Copy out the entries below, replacing each occurrence of "Identify the location of" with "Find the position of" and keeping everything else the same.

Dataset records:
☆ ☆ ☆ ☆ ☆
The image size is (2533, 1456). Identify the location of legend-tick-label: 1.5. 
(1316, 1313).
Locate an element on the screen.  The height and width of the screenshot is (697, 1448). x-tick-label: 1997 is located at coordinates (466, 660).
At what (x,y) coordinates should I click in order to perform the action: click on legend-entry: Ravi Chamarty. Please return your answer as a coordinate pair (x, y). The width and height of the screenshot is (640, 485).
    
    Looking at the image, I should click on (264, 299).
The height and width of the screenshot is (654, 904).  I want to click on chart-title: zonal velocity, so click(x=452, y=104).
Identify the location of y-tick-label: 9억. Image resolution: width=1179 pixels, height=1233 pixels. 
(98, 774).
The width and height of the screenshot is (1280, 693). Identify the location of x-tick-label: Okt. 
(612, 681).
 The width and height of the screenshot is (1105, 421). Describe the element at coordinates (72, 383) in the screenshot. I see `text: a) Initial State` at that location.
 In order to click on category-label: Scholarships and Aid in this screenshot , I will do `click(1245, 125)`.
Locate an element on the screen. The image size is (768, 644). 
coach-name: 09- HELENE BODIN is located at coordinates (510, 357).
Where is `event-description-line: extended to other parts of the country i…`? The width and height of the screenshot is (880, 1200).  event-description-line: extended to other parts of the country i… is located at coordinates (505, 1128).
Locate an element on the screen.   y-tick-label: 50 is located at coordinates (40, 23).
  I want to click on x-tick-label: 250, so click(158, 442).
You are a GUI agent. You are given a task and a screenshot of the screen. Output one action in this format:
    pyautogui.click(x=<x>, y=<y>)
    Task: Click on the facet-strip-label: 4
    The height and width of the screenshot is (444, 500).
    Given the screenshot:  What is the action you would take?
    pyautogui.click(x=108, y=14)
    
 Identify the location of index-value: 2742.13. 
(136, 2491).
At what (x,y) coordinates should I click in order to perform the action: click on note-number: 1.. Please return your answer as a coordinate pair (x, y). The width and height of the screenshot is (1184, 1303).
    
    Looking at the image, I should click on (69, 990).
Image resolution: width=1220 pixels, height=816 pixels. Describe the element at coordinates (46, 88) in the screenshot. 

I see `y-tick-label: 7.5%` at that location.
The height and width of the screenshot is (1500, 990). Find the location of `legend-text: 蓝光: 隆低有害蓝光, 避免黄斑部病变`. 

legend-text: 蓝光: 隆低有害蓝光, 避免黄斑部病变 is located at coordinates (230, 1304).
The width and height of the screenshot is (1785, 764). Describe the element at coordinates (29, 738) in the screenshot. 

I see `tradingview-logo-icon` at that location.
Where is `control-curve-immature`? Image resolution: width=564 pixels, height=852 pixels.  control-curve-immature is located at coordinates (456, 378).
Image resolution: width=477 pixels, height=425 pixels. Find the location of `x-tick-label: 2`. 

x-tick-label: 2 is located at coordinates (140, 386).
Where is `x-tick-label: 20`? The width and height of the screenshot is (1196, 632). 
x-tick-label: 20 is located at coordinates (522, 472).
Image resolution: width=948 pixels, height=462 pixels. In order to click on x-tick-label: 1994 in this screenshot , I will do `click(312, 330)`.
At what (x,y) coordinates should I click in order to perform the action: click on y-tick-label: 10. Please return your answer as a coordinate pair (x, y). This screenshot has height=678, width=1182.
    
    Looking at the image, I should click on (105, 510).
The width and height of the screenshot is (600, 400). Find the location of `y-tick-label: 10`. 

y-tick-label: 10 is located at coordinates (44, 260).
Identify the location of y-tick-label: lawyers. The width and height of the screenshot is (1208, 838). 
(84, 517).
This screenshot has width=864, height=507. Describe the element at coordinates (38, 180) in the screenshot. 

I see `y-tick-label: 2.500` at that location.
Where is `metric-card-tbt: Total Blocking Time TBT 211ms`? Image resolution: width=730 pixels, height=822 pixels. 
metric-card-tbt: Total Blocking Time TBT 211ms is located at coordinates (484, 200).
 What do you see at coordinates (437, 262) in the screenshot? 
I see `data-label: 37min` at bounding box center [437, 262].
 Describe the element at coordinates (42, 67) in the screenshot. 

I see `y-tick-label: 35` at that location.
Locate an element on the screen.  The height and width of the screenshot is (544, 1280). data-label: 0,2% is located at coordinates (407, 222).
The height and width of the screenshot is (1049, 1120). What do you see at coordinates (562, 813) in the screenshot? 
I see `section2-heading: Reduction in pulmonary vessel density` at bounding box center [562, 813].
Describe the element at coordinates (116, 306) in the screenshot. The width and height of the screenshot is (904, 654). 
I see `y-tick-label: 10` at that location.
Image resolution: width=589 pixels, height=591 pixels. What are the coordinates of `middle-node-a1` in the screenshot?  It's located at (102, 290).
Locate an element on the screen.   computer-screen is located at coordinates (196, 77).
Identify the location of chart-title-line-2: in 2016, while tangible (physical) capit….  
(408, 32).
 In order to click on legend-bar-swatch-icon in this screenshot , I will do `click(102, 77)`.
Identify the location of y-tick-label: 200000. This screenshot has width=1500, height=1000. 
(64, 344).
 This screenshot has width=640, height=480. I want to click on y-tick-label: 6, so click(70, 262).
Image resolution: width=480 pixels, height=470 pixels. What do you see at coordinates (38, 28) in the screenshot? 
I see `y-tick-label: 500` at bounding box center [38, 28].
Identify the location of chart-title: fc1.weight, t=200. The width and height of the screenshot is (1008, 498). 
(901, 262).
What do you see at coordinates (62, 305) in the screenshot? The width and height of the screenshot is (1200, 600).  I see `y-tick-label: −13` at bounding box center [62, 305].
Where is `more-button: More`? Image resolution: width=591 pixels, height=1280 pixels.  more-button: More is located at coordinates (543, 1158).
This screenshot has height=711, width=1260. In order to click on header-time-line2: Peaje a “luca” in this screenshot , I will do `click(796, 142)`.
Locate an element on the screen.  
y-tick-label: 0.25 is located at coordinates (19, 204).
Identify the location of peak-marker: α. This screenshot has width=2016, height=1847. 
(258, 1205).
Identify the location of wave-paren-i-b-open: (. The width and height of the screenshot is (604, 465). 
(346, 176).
☆ ☆ ☆ ☆ ☆
◆ **Solution for this task**
The image size is (2533, 1456). Find the position of legend-tick-label: 1.5. 
(1316, 1313).
Locate an element on the screen.  The height and width of the screenshot is (697, 1448). x-tick-label: 1997 is located at coordinates (466, 660).
At what (x,y) coordinates should I click in order to perform the action: click on legend-entry: Ravi Chamarty. Please return your answer as a coordinate pair (x, y). The width and height of the screenshot is (640, 485).
    
    Looking at the image, I should click on (264, 299).
The height and width of the screenshot is (654, 904).  I want to click on chart-title: zonal velocity, so click(x=452, y=104).
Find the position of y-tick-label: 9억. Image resolution: width=1179 pixels, height=1233 pixels. 
(98, 774).
The width and height of the screenshot is (1280, 693). Find the position of x-tick-label: Okt. 
(612, 681).
 The width and height of the screenshot is (1105, 421). Describe the element at coordinates (72, 383) in the screenshot. I see `text: a) Initial State` at that location.
 In order to click on category-label: Scholarships and Aid in this screenshot , I will do `click(1245, 125)`.
Locate an element on the screen. The image size is (768, 644). 
coach-name: 09- HELENE BODIN is located at coordinates (510, 357).
Where is `event-description-line: extended to other parts of the country i…`? The width and height of the screenshot is (880, 1200).  event-description-line: extended to other parts of the country i… is located at coordinates (505, 1128).
Locate an element on the screen.   y-tick-label: 50 is located at coordinates (40, 23).
  I want to click on x-tick-label: 250, so click(158, 442).
You are a GUI agent. You are given a task and a screenshot of the screen. Output one action in this format:
    pyautogui.click(x=<x>, y=<y>)
    Task: Click on the facet-strip-label: 4
    The height and width of the screenshot is (444, 500).
    Given the screenshot:  What is the action you would take?
    pyautogui.click(x=108, y=14)
    
 Find the position of index-value: 2742.13. 
(136, 2491).
At what (x,y) coordinates should I click in order to perform the action: click on note-number: 1.. Please return your answer as a coordinate pair (x, y). The width and height of the screenshot is (1184, 1303).
    
    Looking at the image, I should click on (69, 990).
Image resolution: width=1220 pixels, height=816 pixels. Describe the element at coordinates (46, 88) in the screenshot. 

I see `y-tick-label: 7.5%` at that location.
The height and width of the screenshot is (1500, 990). Find the location of `legend-text: 蓝光: 隆低有害蓝光, 避免黄斑部病变`. 

legend-text: 蓝光: 隆低有害蓝光, 避免黄斑部病变 is located at coordinates (230, 1304).
The width and height of the screenshot is (1785, 764). Describe the element at coordinates (29, 738) in the screenshot. 

I see `tradingview-logo-icon` at that location.
Where is `control-curve-immature`? Image resolution: width=564 pixels, height=852 pixels.  control-curve-immature is located at coordinates (456, 378).
Image resolution: width=477 pixels, height=425 pixels. Find the location of `x-tick-label: 2`. 

x-tick-label: 2 is located at coordinates (140, 386).
Where is `x-tick-label: 20`? The width and height of the screenshot is (1196, 632). 
x-tick-label: 20 is located at coordinates (522, 472).
Image resolution: width=948 pixels, height=462 pixels. In order to click on x-tick-label: 1994 in this screenshot , I will do `click(312, 330)`.
At what (x,y) coordinates should I click in order to perform the action: click on y-tick-label: 10. Please return your answer as a coordinate pair (x, y). This screenshot has height=678, width=1182.
    
    Looking at the image, I should click on (105, 510).
The width and height of the screenshot is (600, 400). Find the location of `y-tick-label: 10`. 

y-tick-label: 10 is located at coordinates (44, 260).
Find the position of y-tick-label: lawyers. The width and height of the screenshot is (1208, 838). 
(84, 517).
This screenshot has width=864, height=507. Describe the element at coordinates (38, 180) in the screenshot. 

I see `y-tick-label: 2.500` at that location.
Where is `metric-card-tbt: Total Blocking Time TBT 211ms`? Image resolution: width=730 pixels, height=822 pixels. 
metric-card-tbt: Total Blocking Time TBT 211ms is located at coordinates (484, 200).
 What do you see at coordinates (437, 262) in the screenshot? 
I see `data-label: 37min` at bounding box center [437, 262].
 Describe the element at coordinates (42, 67) in the screenshot. 

I see `y-tick-label: 35` at that location.
Locate an element on the screen.  The height and width of the screenshot is (544, 1280). data-label: 0,2% is located at coordinates (407, 222).
The height and width of the screenshot is (1049, 1120). What do you see at coordinates (562, 813) in the screenshot? 
I see `section2-heading: Reduction in pulmonary vessel density` at bounding box center [562, 813].
Describe the element at coordinates (116, 306) in the screenshot. The width and height of the screenshot is (904, 654). 
I see `y-tick-label: 10` at that location.
Image resolution: width=589 pixels, height=591 pixels. What are the coordinates of `middle-node-a1` in the screenshot?  It's located at (102, 290).
Locate an element on the screen.   computer-screen is located at coordinates (196, 77).
Find the position of chart-title-line-2: in 2016, while tangible (physical) capit….  
(408, 32).
 In order to click on legend-bar-swatch-icon in this screenshot , I will do `click(102, 77)`.
Find the position of y-tick-label: 200000. This screenshot has width=1500, height=1000. 
(64, 344).
 This screenshot has width=640, height=480. I want to click on y-tick-label: 6, so click(70, 262).
Image resolution: width=480 pixels, height=470 pixels. What do you see at coordinates (38, 28) in the screenshot? 
I see `y-tick-label: 500` at bounding box center [38, 28].
Find the position of chart-title: fc1.weight, t=200. The width and height of the screenshot is (1008, 498). 
(901, 262).
What do you see at coordinates (62, 305) in the screenshot? The width and height of the screenshot is (1200, 600).  I see `y-tick-label: −13` at bounding box center [62, 305].
Where is `more-button: More`? Image resolution: width=591 pixels, height=1280 pixels.  more-button: More is located at coordinates (543, 1158).
This screenshot has height=711, width=1260. In order to click on header-time-line2: Peaje a “luca” in this screenshot , I will do `click(796, 142)`.
Locate an element on the screen.  
y-tick-label: 0.25 is located at coordinates (19, 204).
Find the position of peak-marker: α. This screenshot has width=2016, height=1847. 
(258, 1205).
Find the position of wave-paren-i-b-open: (. The width and height of the screenshot is (604, 465). 
(346, 176).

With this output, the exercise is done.